An exclusive survey of 353 fleet managers by Fleet NewsNet's sister publication Fleet News in conjunction with contract hire and leasing company Alphabet also reveals that most company car drivers would accept benefit-in-kind tax increases before they gave up their company car.
Meanwhile, just 4.5% of respondents have alternatively-fuelled vehicles on their fleets with the vast majority saying the lack of a refuelling network prevented them from adding gas-powered vehicles to their fleets. And almost 75% of fleet bosses said their company car drivers 'lost' up to 60 minutes a day due to traffic congestion. However, opinion was divided on whether or not traffic bans in city centres were a good idea but almost half of fleet managers accepted road tolls to reduce peak hour congestion were acceptable.
Simultaneously there was strong disagreement (68%) with Deputy Prime Minister John Prescott's white paper proposals to tax company-provided car parking spaces. And if the charge was introduced few fleet bosses said drivers would be compensated.

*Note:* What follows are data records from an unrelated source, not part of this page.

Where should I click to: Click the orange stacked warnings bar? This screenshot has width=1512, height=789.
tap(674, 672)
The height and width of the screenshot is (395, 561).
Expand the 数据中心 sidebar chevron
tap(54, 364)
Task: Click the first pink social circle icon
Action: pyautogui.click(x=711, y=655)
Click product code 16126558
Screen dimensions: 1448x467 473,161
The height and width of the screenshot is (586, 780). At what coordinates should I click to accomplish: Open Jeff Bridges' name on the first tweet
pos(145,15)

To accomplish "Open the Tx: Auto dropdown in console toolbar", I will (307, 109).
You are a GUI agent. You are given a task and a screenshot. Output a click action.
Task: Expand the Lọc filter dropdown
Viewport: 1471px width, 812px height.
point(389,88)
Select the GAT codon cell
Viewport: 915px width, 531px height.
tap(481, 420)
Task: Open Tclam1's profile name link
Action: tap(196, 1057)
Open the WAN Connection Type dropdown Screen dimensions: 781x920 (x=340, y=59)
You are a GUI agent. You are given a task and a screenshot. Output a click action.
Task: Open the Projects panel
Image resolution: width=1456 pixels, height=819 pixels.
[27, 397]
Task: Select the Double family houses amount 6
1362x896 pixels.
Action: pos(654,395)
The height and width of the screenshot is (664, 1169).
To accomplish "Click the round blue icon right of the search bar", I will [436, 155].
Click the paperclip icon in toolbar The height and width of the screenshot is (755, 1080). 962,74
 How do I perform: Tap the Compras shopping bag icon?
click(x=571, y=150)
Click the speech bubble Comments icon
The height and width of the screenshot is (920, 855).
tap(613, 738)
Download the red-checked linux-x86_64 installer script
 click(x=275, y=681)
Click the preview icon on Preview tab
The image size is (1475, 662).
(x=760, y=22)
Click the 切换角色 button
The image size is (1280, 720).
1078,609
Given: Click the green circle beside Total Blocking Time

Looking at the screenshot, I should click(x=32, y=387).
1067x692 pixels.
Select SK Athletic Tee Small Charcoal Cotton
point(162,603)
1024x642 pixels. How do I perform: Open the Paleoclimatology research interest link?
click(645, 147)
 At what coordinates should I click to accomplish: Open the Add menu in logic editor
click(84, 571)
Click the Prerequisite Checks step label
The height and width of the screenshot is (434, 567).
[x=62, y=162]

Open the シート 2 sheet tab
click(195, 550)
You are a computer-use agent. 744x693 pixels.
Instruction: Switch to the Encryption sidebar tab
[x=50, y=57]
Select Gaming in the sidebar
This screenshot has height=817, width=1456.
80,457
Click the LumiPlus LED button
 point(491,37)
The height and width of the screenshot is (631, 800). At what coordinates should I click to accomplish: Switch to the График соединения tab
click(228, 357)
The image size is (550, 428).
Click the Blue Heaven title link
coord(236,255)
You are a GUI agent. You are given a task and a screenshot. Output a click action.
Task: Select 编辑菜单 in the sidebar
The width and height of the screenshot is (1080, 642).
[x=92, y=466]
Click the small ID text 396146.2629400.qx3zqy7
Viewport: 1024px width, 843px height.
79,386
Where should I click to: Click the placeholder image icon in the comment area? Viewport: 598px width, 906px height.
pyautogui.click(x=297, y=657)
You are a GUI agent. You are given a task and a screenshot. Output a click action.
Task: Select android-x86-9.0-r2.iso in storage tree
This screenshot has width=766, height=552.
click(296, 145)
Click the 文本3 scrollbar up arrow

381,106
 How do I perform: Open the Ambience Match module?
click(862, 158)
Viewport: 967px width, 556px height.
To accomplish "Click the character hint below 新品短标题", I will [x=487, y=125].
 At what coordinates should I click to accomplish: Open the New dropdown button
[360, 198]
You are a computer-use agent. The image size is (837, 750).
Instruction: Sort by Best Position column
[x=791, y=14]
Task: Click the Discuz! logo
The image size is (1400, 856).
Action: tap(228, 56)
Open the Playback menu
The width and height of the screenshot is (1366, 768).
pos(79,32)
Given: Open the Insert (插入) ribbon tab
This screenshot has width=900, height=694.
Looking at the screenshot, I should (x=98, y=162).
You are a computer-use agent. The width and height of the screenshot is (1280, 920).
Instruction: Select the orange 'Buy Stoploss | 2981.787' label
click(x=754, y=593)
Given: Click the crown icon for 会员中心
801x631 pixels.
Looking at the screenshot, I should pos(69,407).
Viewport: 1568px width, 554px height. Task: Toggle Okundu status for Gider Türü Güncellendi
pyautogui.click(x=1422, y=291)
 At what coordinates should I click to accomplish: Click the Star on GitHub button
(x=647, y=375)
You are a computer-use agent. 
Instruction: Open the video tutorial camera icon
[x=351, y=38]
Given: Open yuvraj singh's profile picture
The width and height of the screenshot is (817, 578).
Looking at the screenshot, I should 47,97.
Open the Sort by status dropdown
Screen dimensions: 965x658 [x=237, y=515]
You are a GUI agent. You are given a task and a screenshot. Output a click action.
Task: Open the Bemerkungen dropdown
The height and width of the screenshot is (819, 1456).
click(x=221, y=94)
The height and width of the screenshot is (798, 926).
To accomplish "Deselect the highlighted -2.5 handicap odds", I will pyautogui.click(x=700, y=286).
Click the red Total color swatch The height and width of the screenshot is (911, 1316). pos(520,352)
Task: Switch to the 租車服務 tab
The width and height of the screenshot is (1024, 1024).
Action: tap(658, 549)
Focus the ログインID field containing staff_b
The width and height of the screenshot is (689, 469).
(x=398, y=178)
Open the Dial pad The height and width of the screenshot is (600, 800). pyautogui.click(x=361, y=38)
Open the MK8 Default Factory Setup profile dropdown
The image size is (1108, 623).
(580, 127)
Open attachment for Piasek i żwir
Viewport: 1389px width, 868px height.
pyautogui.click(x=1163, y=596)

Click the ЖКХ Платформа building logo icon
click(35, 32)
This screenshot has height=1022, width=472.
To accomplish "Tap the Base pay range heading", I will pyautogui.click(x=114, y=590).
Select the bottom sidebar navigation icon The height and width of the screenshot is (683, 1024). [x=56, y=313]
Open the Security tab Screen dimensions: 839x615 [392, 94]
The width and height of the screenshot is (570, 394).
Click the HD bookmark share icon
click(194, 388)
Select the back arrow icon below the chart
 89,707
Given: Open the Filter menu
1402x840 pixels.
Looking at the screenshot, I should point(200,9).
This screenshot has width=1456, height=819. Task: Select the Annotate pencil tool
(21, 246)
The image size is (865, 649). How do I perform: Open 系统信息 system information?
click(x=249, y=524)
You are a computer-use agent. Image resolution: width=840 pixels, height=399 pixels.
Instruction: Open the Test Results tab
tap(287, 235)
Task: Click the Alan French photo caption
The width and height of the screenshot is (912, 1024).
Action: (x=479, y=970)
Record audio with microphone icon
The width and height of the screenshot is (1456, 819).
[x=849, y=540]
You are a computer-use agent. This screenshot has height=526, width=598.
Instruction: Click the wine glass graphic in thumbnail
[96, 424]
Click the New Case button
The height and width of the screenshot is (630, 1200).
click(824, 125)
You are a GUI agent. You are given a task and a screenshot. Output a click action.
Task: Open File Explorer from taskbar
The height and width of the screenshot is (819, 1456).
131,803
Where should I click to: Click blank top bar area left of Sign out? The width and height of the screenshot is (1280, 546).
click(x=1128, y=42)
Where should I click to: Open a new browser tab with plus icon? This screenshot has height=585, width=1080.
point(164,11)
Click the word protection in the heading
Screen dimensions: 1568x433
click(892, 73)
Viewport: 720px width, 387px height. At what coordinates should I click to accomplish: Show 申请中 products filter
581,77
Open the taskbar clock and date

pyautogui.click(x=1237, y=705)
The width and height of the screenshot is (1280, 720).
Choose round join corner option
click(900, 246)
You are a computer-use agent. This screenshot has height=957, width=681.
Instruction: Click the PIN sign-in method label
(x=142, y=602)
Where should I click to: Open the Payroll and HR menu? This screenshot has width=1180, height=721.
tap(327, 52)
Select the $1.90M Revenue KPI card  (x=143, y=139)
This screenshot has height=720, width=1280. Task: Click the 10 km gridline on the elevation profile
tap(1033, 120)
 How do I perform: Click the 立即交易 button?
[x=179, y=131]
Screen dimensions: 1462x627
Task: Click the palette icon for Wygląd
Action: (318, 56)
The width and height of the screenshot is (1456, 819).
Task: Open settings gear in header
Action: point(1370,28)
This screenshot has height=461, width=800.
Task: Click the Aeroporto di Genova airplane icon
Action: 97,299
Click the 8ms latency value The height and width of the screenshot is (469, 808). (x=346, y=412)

With the Government expected to publish a consultation document on proposals to base company car tax on private mileage and not business mileage, the survey revealed that fleet chiefs thought taxing private mileage was a 'fair' method with 75% saying it would make no difference to current car use. However, some fleet bosses believed some company car drivers would request a cash alternative to their company car or choose a cheaper car.
Although the survey was conducted prior to publication of the white paper, its content had been so widely leaked that fleet chiefs also said in response to survey questions: More than 30% of company car drivers would be willing to pay £51–£100 a month more in tax for their company car than the current £80 a month average. 81% of company cars are not equipped with a traffic congestion avoidance system. Further rises in fuel duties would result in fleets running more fuel-efficient vehicles. with diesel power remaining popular. 15% of companies surveyed had video conferencing facilities.